WORK INSTRUCTION →
For each line of the listing that holds "video", show the full line.

□ □ □ □

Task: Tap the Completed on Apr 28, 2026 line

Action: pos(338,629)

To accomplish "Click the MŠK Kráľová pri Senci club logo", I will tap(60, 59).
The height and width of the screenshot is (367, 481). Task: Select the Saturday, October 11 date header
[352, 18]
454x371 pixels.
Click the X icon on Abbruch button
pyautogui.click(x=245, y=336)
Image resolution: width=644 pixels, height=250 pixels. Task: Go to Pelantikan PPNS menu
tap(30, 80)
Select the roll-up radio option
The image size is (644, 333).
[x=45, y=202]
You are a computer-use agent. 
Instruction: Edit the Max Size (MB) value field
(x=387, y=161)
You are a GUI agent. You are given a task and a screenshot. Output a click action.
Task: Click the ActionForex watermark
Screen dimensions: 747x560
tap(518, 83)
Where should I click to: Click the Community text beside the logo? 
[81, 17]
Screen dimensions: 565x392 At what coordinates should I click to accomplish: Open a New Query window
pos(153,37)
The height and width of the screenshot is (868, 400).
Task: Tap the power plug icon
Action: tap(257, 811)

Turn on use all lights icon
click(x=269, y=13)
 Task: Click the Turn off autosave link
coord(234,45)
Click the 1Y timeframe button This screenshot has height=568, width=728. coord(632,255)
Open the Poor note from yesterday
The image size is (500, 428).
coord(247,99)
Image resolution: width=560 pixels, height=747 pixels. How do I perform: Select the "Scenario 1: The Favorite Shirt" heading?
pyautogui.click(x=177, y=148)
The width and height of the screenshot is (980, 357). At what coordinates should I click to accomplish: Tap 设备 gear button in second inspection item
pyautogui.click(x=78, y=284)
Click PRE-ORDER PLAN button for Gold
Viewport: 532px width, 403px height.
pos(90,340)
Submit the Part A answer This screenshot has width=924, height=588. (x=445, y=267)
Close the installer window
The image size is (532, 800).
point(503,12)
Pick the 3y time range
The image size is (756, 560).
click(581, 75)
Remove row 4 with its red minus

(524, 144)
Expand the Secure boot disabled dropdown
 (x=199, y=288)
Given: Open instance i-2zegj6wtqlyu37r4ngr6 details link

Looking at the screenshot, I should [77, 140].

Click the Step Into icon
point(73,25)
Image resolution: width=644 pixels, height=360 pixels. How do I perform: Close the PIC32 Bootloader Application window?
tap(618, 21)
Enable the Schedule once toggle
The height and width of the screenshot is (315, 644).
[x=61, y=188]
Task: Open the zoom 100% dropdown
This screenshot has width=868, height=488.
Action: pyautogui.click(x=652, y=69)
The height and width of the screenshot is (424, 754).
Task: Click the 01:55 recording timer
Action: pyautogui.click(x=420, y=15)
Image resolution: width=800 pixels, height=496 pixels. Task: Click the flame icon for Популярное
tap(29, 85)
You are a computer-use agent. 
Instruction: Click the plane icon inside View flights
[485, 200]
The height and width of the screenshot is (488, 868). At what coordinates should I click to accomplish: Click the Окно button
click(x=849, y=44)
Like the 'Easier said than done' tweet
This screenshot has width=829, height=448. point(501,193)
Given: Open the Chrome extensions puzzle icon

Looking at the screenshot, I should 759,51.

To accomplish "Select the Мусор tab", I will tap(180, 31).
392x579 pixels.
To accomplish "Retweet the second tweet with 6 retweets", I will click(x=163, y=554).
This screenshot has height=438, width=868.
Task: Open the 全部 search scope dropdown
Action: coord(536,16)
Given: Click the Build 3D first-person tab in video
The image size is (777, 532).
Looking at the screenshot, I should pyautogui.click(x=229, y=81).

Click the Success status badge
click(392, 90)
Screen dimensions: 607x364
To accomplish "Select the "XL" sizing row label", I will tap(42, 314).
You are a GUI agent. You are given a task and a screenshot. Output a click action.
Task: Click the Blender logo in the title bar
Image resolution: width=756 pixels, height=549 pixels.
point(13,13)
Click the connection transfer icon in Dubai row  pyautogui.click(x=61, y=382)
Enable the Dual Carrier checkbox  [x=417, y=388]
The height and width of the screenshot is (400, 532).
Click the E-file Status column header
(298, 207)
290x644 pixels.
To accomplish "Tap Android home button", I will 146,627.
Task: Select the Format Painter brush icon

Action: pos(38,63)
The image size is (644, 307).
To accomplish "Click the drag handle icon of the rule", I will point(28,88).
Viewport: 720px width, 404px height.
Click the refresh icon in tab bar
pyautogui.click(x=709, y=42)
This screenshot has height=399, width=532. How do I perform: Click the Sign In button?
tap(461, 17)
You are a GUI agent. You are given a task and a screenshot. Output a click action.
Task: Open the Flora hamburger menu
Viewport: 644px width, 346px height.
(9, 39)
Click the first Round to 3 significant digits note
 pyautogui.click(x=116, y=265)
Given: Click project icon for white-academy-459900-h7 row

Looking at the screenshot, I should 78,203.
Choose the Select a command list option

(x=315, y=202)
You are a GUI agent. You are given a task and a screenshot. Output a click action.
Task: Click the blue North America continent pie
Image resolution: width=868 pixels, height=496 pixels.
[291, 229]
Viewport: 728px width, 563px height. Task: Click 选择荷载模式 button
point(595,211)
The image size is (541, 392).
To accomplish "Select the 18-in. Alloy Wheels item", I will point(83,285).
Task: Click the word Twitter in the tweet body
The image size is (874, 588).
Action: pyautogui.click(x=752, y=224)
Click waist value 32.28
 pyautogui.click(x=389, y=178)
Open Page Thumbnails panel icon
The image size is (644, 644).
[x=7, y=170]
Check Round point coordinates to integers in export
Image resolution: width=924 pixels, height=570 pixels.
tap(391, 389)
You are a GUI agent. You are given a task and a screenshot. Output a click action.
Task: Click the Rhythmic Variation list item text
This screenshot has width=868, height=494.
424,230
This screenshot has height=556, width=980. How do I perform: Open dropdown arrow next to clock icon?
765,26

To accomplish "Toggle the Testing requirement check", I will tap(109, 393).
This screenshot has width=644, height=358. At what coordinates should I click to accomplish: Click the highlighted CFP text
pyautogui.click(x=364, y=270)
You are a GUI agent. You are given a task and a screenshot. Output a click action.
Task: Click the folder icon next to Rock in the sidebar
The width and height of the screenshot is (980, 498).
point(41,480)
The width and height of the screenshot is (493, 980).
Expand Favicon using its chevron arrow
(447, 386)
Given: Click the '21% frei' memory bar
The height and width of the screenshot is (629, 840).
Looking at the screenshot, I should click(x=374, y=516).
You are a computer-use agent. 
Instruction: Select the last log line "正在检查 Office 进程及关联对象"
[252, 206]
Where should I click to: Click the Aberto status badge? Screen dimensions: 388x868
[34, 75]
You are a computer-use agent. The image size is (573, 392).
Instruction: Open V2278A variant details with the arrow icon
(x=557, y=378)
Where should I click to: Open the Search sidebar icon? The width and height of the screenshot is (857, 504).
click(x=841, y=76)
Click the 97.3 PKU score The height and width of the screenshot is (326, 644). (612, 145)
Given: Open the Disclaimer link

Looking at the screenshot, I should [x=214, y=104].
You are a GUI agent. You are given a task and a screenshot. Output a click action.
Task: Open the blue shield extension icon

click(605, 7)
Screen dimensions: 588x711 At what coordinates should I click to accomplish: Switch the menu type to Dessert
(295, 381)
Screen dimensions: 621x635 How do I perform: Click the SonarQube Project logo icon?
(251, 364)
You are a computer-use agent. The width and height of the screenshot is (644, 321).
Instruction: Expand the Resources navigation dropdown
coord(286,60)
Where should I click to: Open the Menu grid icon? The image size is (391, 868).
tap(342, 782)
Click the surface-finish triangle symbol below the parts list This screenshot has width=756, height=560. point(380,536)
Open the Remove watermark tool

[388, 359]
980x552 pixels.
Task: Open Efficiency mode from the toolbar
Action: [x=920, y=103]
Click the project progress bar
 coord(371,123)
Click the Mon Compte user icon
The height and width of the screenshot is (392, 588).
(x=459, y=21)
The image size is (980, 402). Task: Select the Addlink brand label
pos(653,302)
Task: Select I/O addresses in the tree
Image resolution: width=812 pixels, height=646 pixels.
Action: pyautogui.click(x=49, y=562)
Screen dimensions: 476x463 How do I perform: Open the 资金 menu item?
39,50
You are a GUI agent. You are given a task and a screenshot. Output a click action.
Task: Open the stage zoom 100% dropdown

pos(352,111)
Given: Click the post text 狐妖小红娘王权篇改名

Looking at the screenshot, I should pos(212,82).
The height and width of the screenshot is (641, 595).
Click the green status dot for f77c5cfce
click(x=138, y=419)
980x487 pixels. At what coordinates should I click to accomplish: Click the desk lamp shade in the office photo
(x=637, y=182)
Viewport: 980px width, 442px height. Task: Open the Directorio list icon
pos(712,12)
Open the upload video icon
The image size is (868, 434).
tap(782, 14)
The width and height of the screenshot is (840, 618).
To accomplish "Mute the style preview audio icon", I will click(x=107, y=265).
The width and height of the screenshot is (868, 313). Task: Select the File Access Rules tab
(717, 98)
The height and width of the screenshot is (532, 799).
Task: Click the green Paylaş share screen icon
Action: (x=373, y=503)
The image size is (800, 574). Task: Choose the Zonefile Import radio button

□ □ □ □

ANSWER BOX →
Given: Click the Build 3D first-person tab in video
Open the upload video icon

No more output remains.